Our nation held its collective breath for the last several months as we learned to reshape our lives under the lockdown necessitated by COVID-19. Now, we’re happily tilting back in barber’s chairs, unwinding in restaurant patio seats and, soon, reclining in movie theaters’ loungers.
It feels great to step out.
Or does it? The mixed messages we’re receiving dizzy us. We worry over photos of bar patrons literally shoulder-to-shoulder without protective equipment. We shake our heads over calls to return to workspaces but only if we close our office doors and wear masks when walking to the restroom.
Now gym managers reassure us that weight machines really will stay virus-free and amusement park operators promise drastically reduced crowds. Can we trust? Should we try?
Even more uncertain for those who struggle with gambling addiction are the re-openings of places and events that often pull us back into addiction. Casino slot machines and poker tables light up again June 19. Professional sports like Major League Baseball may take the field as early as July.
In other words, the opportunities for relapse will multiply this summer. Are you prepared?
WE ASK BECAUSE YOU’VE GONE DARK. Even with all the stresses of job loss, the toppling of Wall Street, isolation and increased responsibilities for child care, calls for help with gambling issues have fallen off throughout the country.
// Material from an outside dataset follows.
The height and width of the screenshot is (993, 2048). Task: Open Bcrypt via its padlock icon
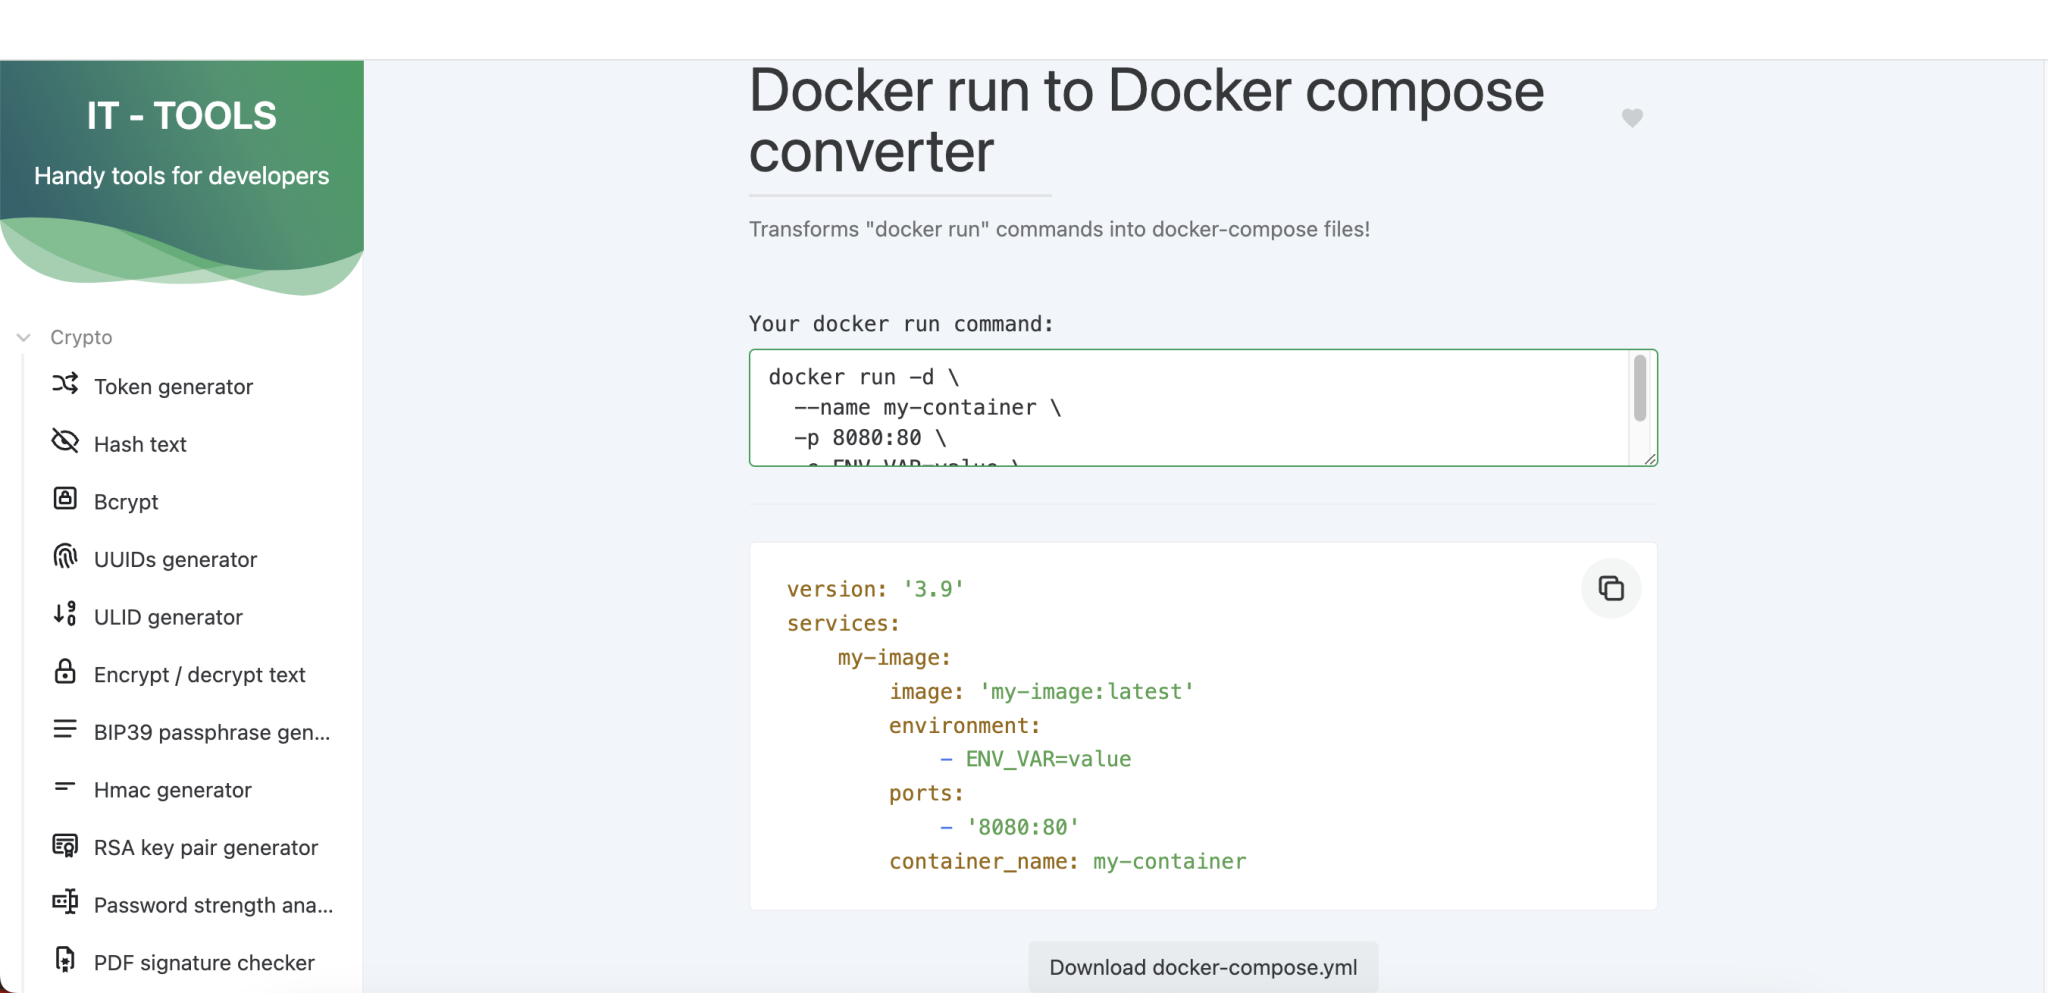coord(64,499)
We’ve been scratching our heads a bit to understand why.
Online gambling sites are certainly available and flourishing. According to a recent report from ResearchAndMarkets, Inc., the revenues for these vendors will increase from $58.9 billion last year to $66.7 billion this year. Virtual reality has opened a whole new dimension for those who want to “feel” the casino experience from home.
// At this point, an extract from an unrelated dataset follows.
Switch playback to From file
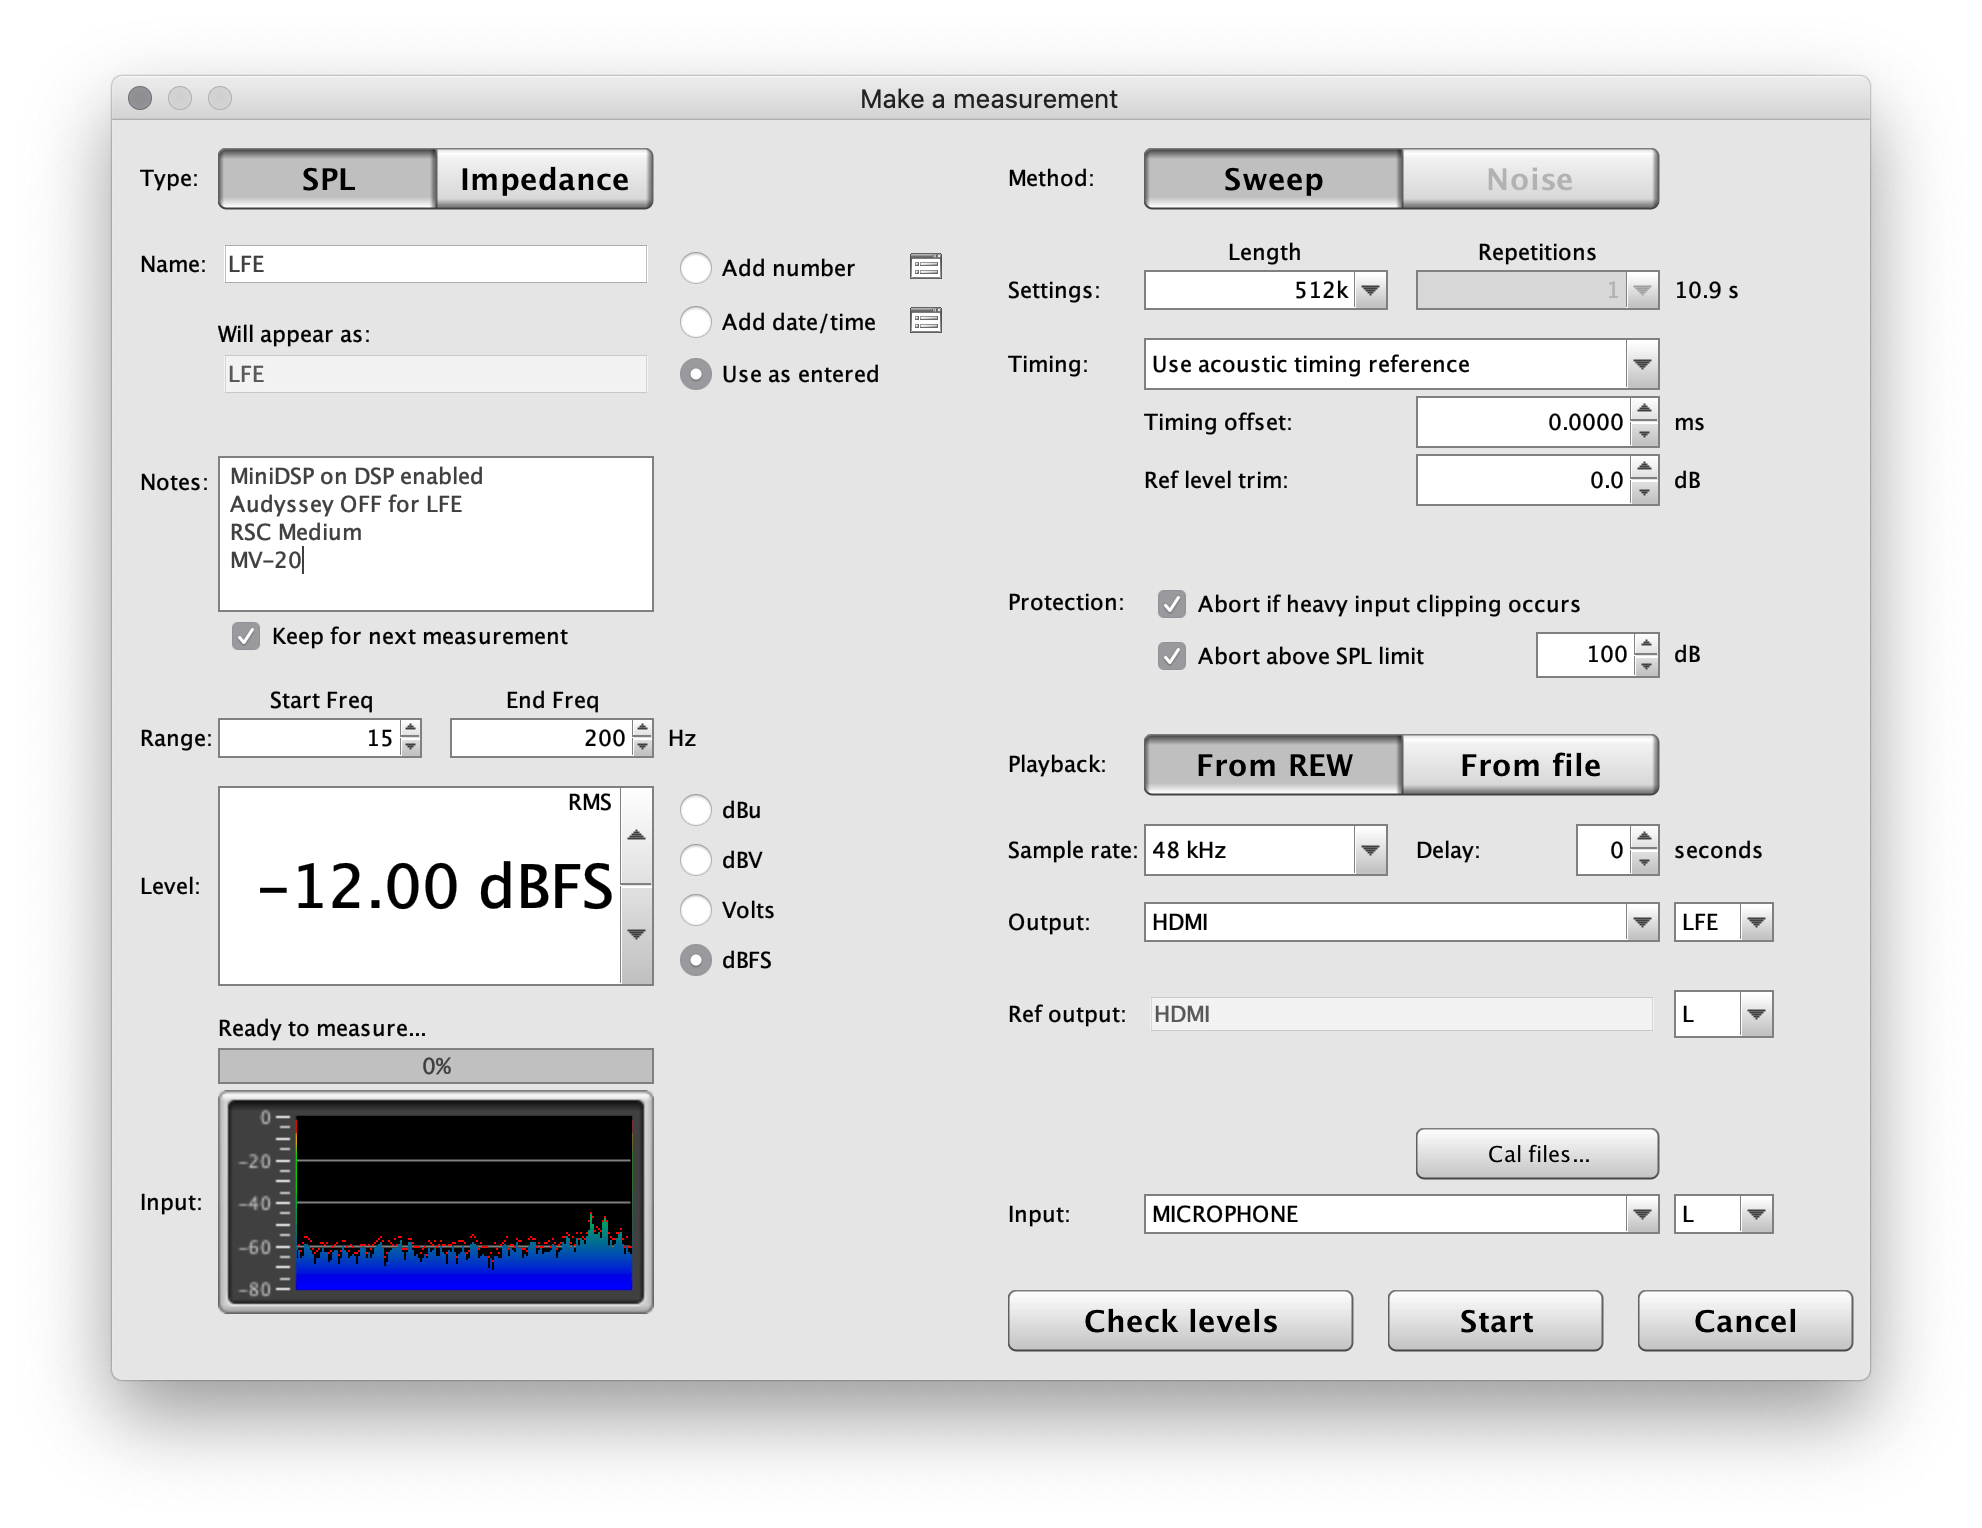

So, the most likely way to interpret the declines in requests for education and treatment is that people are delaying getting help. Sadly, this possibility carries serious long-term implications.
Brian Fuehrlein, MD, Ph.D., associate professor of psychiatry and director of the Psychiatric Emergency Room for the VA Connecticut Health Care System says, “… in the long run we will see a sharp increase in depression, anxiety, and addictions of all types as a direct consequence of the current pandemic. This may be due to the death of a loved one, a financial crisis, the loss of a job or housing, or some related tragedy. At the moment those consequences have yet to play out.”
Children’s mental health also has been severely tested with school closings, lack of social and sports activities and more. Experts like Mark Potenza, Ph.D., MD and the psychiatry professor who directs Yale’s Center of Excellence in Gambling Research and other programs, anticipates more children falling prey to Internet gaming disorder.
Maybe you’ve delayed reaching out because you worried about going into seemingly high-risk facilities to meet counselors. Or maybe you thought you could handle things on your own since you could no longer bet on sports or go to a racino.